Heidelberg Erstes Treffen für Lungenfibrose-Patienten

Computertomographie-Bild der Lunge eines Patienten mit einer Lungenfibrose. Quelle: Thoraxklinik Heidelberg

(pm). Sich informieren, mit anderen Betroffenen austauschen und Kontakte knüpfen – dazu sind Patienten mit der seltenen Erkrankung Lungenfibrose, einer Vernarbung des Lungengewebes, und ihre Angehörigen am Mittwoch, 24. Oktober 2012, in die Thoraxklinik des Universitätsklinikums Heidelberg eingeladen. Der erste Heidelberger Patiententag zur Lungenfibrose findet von 19.00 –  21.00 Uhr im Albert-Fraenkel-Saal des Schlösschens der Thoraxklinik (Amalienstraße 5, Heidelberg-Rohrbach) statt.
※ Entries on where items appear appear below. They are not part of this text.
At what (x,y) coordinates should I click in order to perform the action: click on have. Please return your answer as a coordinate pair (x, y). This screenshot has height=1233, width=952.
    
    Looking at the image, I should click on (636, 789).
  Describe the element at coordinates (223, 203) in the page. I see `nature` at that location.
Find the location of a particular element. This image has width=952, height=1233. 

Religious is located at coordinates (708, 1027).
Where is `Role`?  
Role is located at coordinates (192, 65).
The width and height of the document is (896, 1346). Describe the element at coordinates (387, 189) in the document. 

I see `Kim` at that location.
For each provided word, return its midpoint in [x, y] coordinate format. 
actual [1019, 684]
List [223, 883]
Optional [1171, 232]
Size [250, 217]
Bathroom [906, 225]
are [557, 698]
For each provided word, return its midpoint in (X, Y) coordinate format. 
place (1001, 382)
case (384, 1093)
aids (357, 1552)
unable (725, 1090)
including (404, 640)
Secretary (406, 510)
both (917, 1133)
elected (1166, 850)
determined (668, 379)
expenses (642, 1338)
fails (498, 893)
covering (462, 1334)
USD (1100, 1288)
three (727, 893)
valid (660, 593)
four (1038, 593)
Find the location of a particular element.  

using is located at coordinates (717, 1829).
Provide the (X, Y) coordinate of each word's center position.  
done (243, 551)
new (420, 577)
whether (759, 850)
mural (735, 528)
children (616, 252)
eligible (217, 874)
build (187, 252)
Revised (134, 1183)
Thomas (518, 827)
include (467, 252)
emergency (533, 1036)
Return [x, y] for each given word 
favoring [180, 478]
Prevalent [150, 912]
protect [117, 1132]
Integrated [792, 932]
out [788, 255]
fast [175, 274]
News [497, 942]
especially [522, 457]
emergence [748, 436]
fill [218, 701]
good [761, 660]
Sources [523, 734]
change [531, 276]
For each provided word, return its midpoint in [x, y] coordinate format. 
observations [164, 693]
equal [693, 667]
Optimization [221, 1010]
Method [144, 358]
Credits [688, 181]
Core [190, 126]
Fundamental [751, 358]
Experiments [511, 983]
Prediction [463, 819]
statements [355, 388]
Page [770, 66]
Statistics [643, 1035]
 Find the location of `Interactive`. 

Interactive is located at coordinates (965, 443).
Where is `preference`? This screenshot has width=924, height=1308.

Die Spezialisten der Thoraxklinik informieren in kurzen Vorträgen über Krankheitsbild, Diagnose und aktuelle Behandlungsmöglichkeiten, die Vorsitzende der bundesweiten Patientenvereinigung Lungenfibrose e.V., Dagmar Kauschka, gibt hilfreiche Tipps und Anregungen für den Umgang mit der unheilbaren Erkrankung. Alle Referenten beantworten anschließend im persönlichen Gespräch Fragen zum Thema.

Im Rahmen des Informationsabends wollen die Ärzte der Thoraxklinik und Vertreter von Lungenfibrose e.V. zudem das Interesse an einer regionalen Selbsthilfegruppe ausloten. Gesucht werden engagierte Betroffene, die an der Entstehung einer Regionalgruppe im Rhein-Neckar-Kreis mitarbeiten möchten. „Die Hilfe zur Selbsthilfe ist für uns gerade bei seltenen Erkrankungen sehr wichtig – daher gehört die aktive Unterstützung einer Selbsthilfegruppe für uns zum Therapiekonzept. Nur im gegenseitigen Austausch können Betroffene sich untereinander Ratschläge geben, die oft ein Mediziner so nicht vermitteln kann“, sagt dazu Privatdozent Dr. Michael Kreuter, der die Ambulanz für interstitielle und seltene Lungenerkrankungen, Abteilung für Pneumologie und Beatmungsmedizin der Thoraxklinik Heidelberg leitet.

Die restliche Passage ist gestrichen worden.